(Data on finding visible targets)
+ + +
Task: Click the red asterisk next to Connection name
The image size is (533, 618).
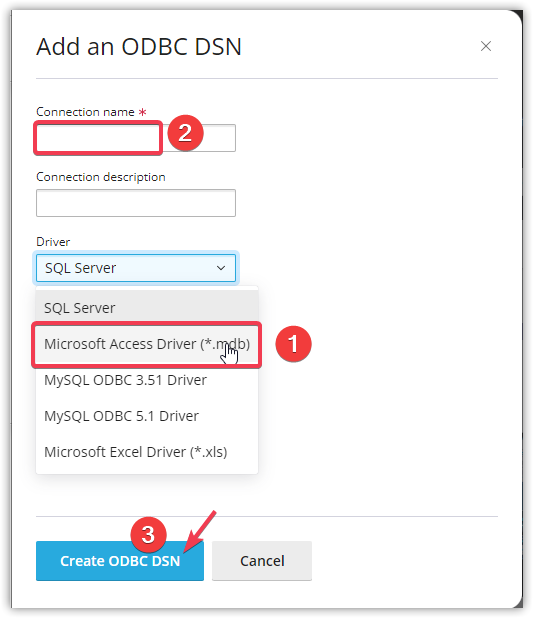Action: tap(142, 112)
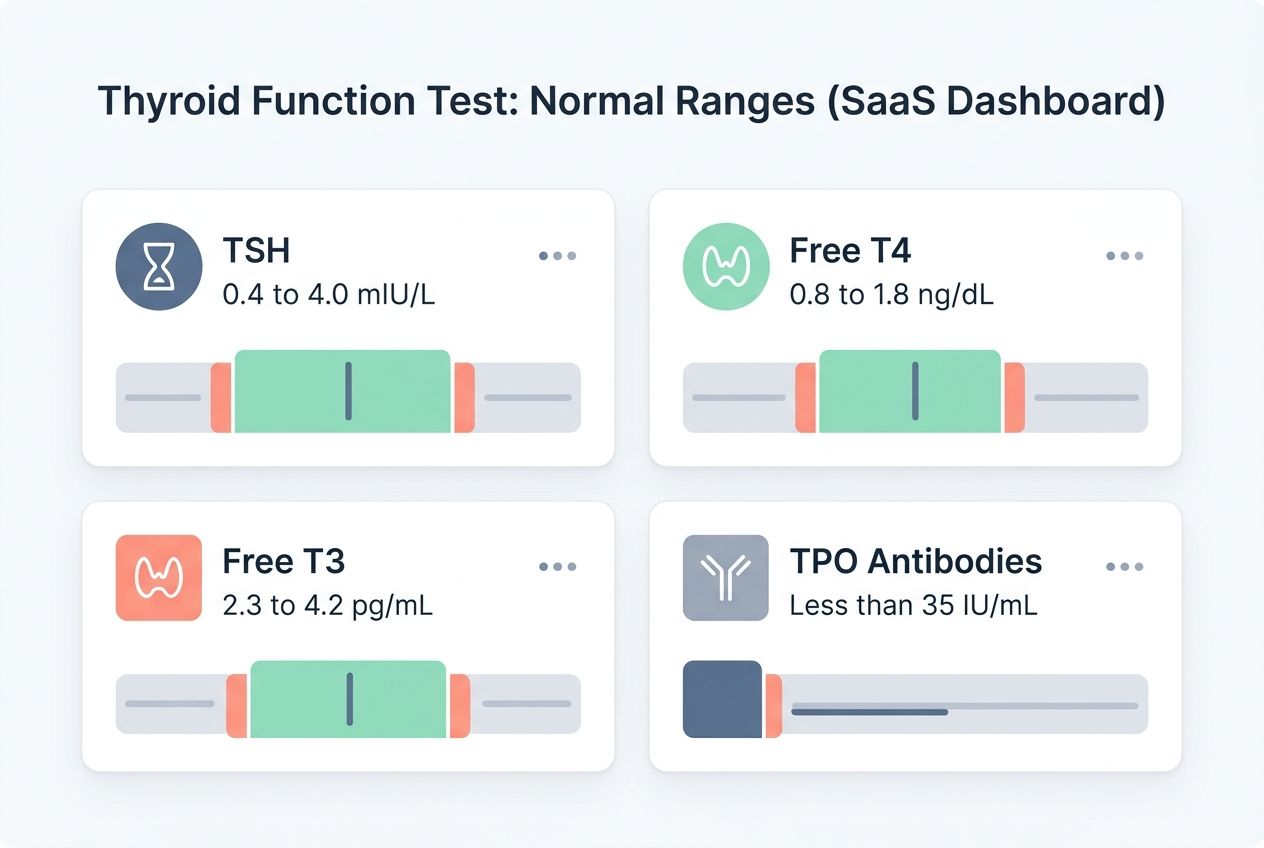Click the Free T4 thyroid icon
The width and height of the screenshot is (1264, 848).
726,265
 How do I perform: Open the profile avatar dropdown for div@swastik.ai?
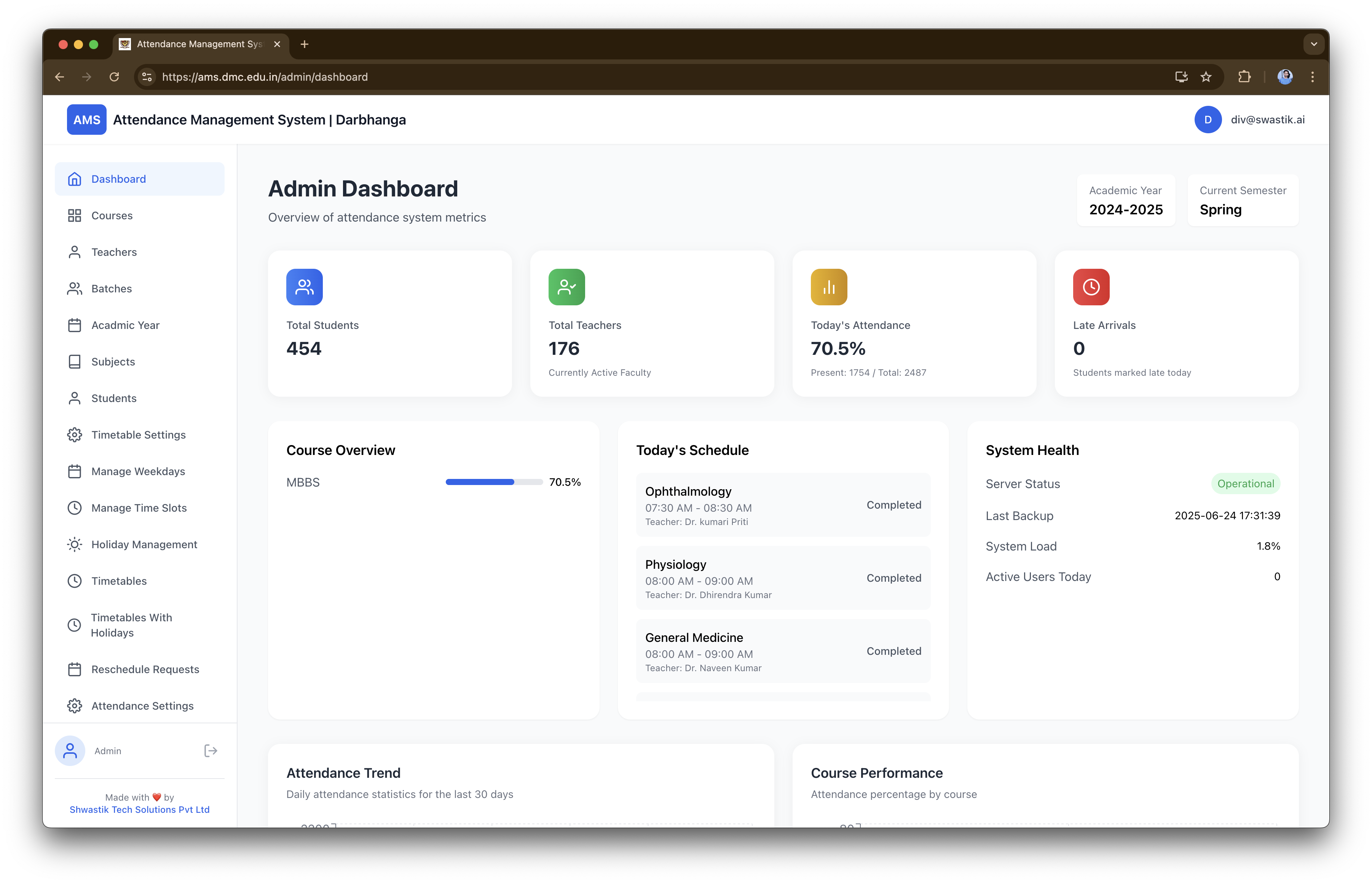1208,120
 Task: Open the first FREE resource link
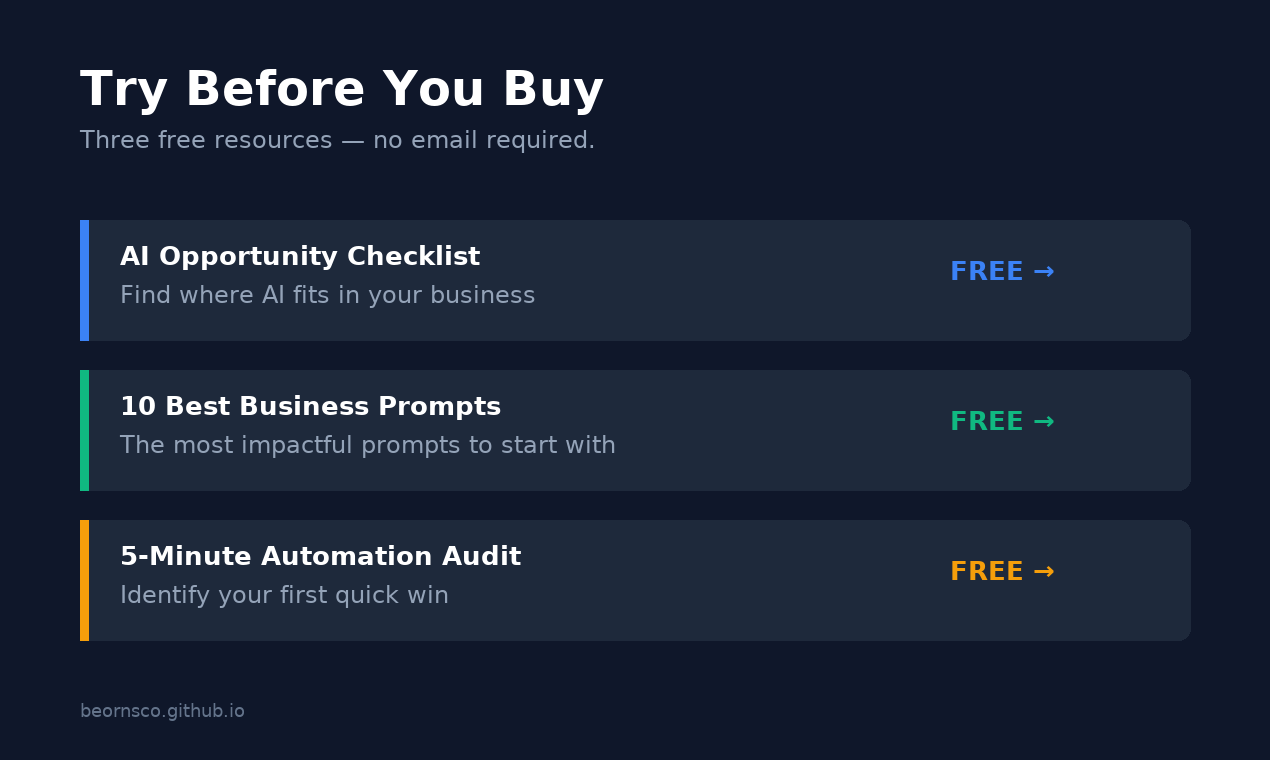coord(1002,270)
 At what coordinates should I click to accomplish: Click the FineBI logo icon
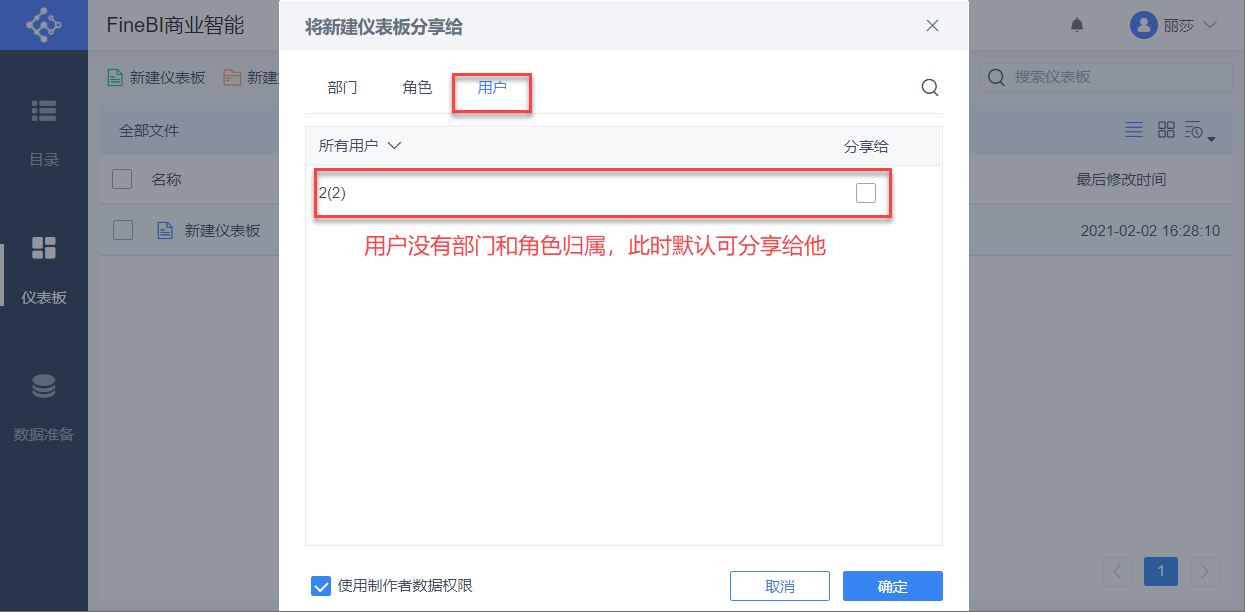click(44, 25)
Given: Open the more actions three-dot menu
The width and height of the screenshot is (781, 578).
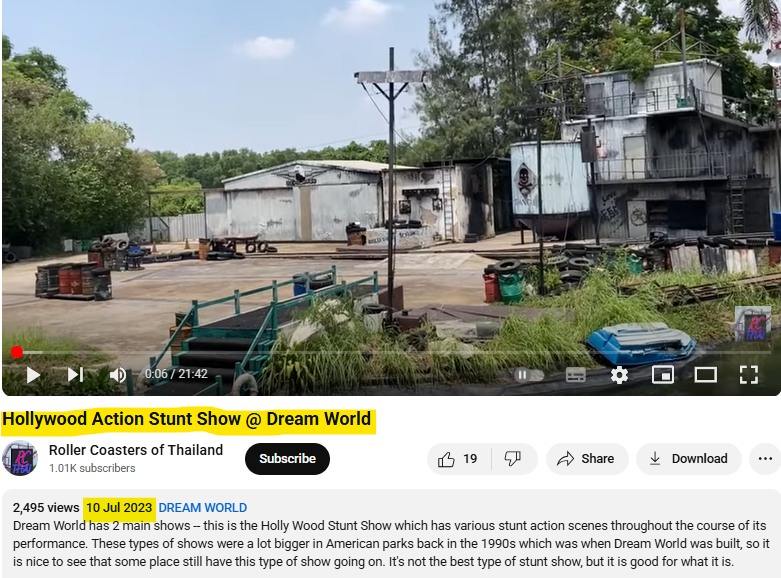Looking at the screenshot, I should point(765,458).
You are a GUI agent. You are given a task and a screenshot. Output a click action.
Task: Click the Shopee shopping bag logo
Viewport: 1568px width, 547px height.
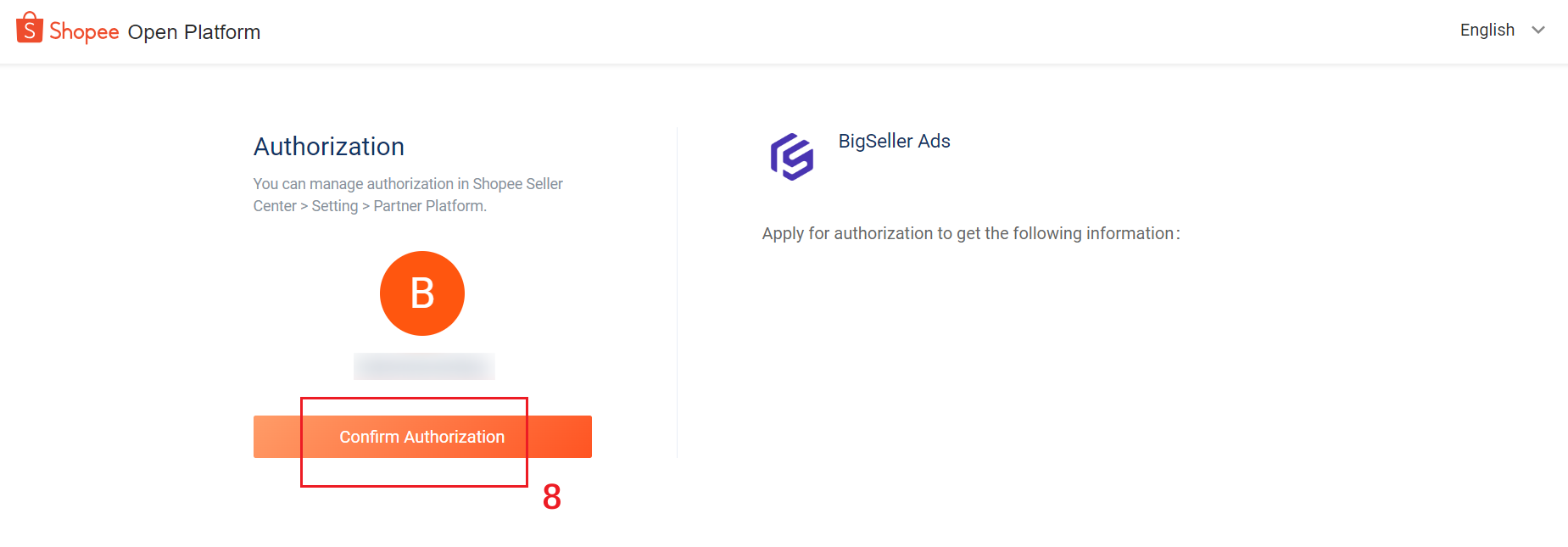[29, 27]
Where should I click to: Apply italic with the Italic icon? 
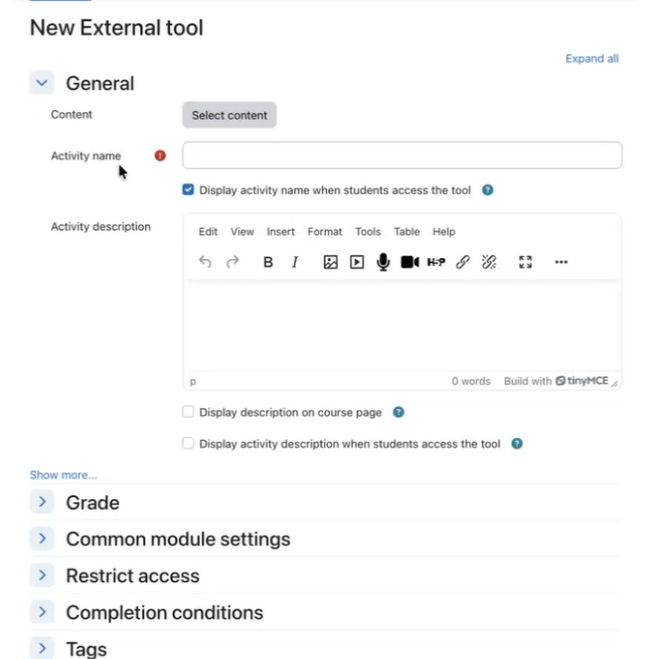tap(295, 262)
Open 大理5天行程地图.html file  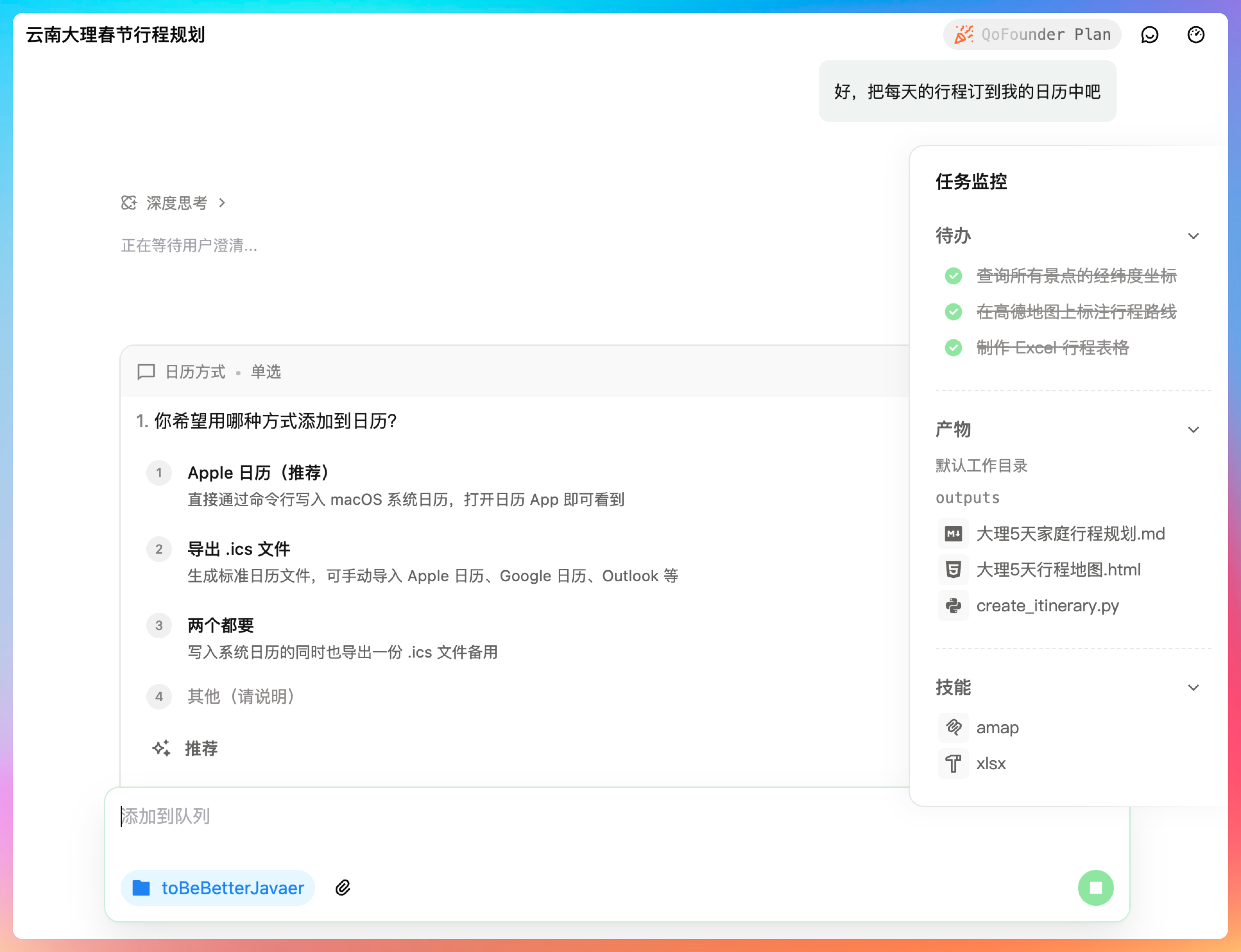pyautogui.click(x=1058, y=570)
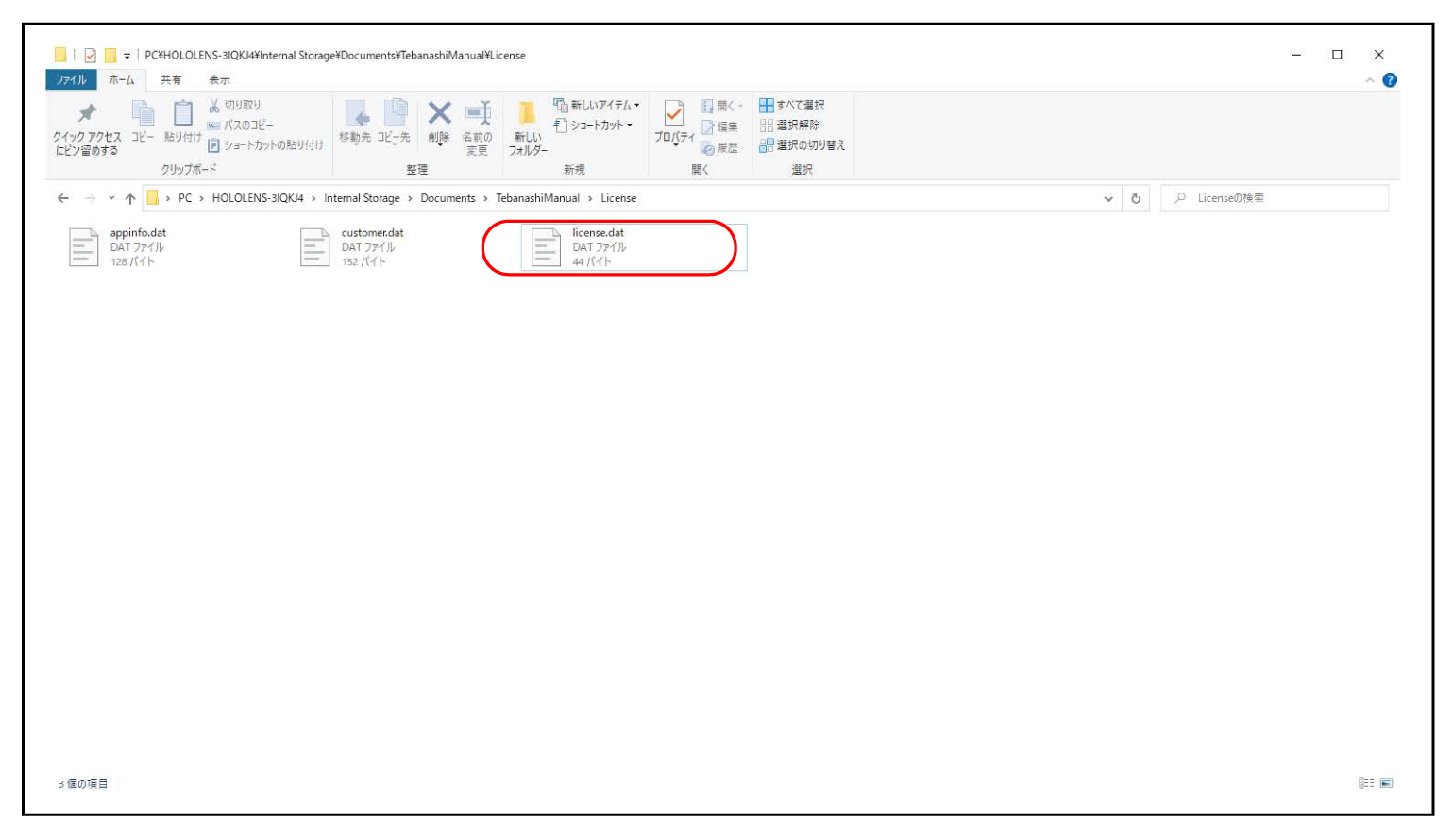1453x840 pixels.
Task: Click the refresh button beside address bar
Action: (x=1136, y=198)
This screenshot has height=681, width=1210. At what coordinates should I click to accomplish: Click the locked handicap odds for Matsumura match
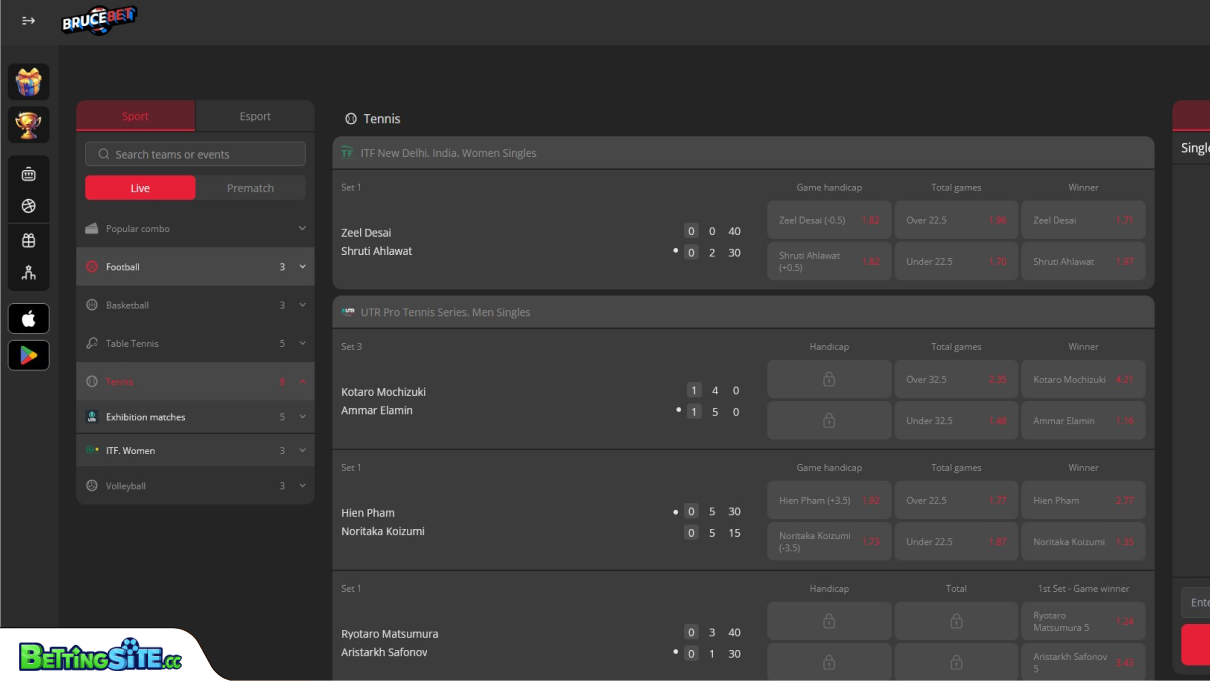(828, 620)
+ + +
Express the listing from the line holding "This screenshot has" through the end of the listing, inclusive, as a two-column CSV with the columns "request" and "location". Give one row per request, put each value in a single quoted field with line breaks replaced by spaces, and leave out the pictures.

request,location
"This screenshot has height=681, width=1210. At what coordinates should I click to accomplish: Click the locked handicap odds for Matsumura match","(828, 620)"